Monday, September 12, 2016

Francis Schaeffer listened to Pink Floyd? Timothy Leary, Eric Clapton, and Keith Richards read or studied with him??


A terrific article in many, many ways. Please do yourself a favor if you are the least bit interested in Christian intellectual culture, and read Jake Meador's "Francis Schaeffer and Christian Intellectualism" (Mere Orthodoxy, August 18, 2016).

The piece sets the stage by tolling the death knell of public Christian intellectual culture round about 1960. Like this:
In his recent essay on Christian intellectualism, Alan Jacobs dates the high point of the public Christian intellectual in America as being in the late 1940s. Citing the influence of thinkers like CS Lewis, WH Auden, and Reinhold Niebuhr, Jacobs argues that the movement began to fade in the 1950s and, by the 1960s, was largely a spent force. By that time Lewis, Auden, and Niebuhr were no longer as relevant in contemporary debates and the next generation had not yet emerged.
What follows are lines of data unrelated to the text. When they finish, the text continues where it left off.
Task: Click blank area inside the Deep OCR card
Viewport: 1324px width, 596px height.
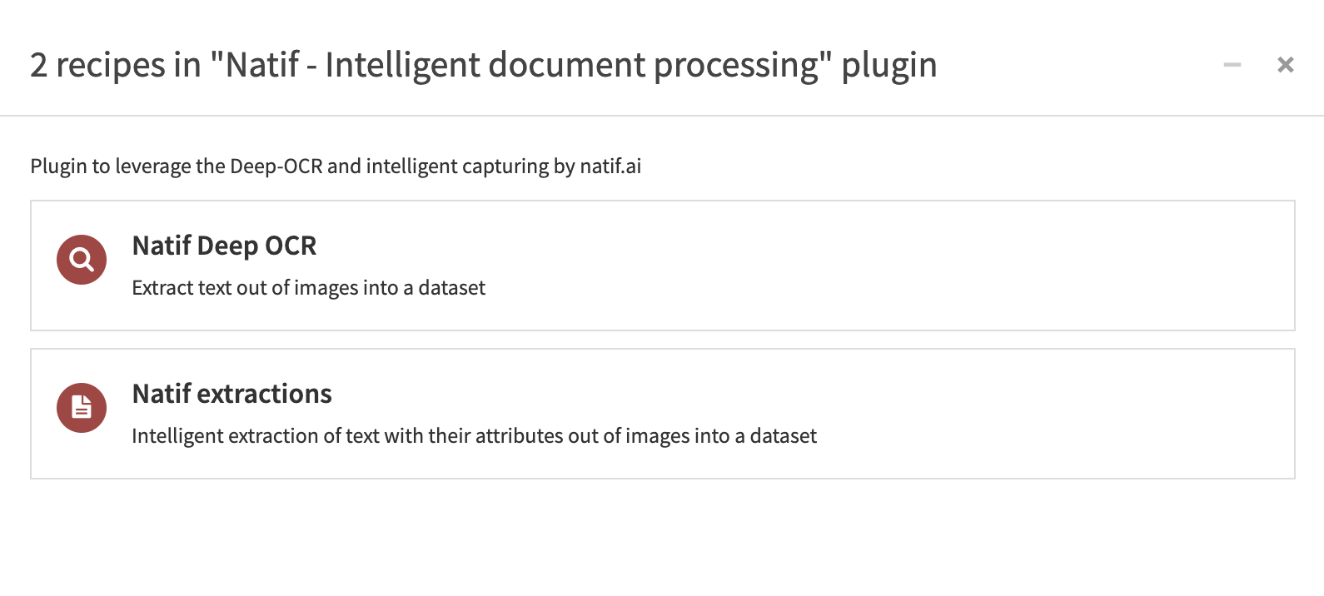Action: tap(916, 266)
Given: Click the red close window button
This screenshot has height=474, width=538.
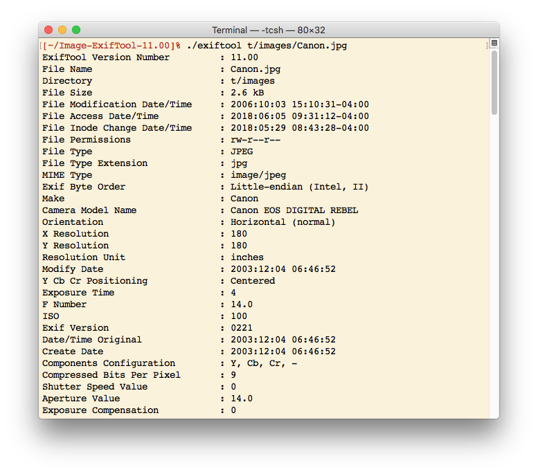Looking at the screenshot, I should tap(48, 30).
By the time that generation of leaders did, Jacobs argues, the culture had moved past them and they had become more conversant in the intramural discussions happening in conservative religious circles rather than the broader cultural conversation.

... In dating the decline of the Christian intellectual, Jacobs cites, amongst other things, the evidence offered by major media coverage of prominent public Christians. He notes that both Lewis and Niebuhr made the cover of Time in the late 1940s with Lewis appearing on it in 1947 and Niebuhr doing the same in 1948. What’s funny about this is that Francis Schaeffer, who has been hailed by some as Lewis’s only equal amongst orthodox Christian apologists in the 20th century, also makes a prominent appearance in Time ... but in 1960....

Time‘s description of Schaeffer, however, tells us something about how things had changed during the 12 years between Niebuhr’s cover and Schaeffer’s. In 1960, Time presents Schaeffer as a missionary to the intellectuals, which he no doubt was. But this assumes that Christianity needs missionaries to the intellectuals because the intellectuals are no longer Christian. What had been conflict within the intellectual community 13 years before when they reported on CS Lewis has become an attempt to witness to the intellectual community by 1960. This suggests, in one sense, that Jacobs is right—the Christian public intellectual is dead by 1960, which is why Schaeffer was needed.

But it also raises a separate question: If that intellectual is dead, why is Schaeffer being covered by Time in the first place?Further, why does he have well-known figures from the various counter-cultures as well as popular icons of the era beating down his door to study with him at L’Abri? Timothy Leary, Eric Clapton, and Keith Richards are just three examples of prominent 1960s figures who read or studied with Schaeffer. There are others....
Read more >>

[Hat tip to JM]

2 comments:

Mick Jagger Gathers No Mosque said...

Bishop Fulton Sheen was on the cover of Time in the Fiddys but, he was Catholic, so he isn't considered an intellectual.

I've never read anything by Mr. Schaeffer, I was too busy reading Sheen's "Life of Christ" and while Americans were being told to read Lewis and Niebuhr, they were studiously kept ignorant of Garrigou-Lagrange.

A protestant nation, whose discourse is controlled by Messias-Deniers is left to shift for its self and so the Domestic Church MUST tell its members about Catholic intellectuals worth reading.

Pertinacious Papist said...

Micky Jagg ...

No question the Catholic intellectuals are the ones of that period most worth reading -- not only theologians like Garrigou-Lagrange, but essayists like Chesterton, Belloc, Elliot, Shaw, and churchmen like Msgr. Ronald Knox and Cardinal Newman, and novelists like Waugh and O'Connor.

Still, Lewis isn't bad for an accessible introduction to intellectual Christian thought for English speakers. Schaeffer was a very simple writer, a sort of populist 'Christian philosopher', whom Bp Fulton Sheen occasionally praised; but he succeeded in engaging some great minds simply because he took them seriously. His appeal was his willingness to put his life on the line, so to speak. If he was watching a movie and felt the director copped out morally, he would stand up in the middle of the theater and yell: "He CHEATED! He CHEATED!"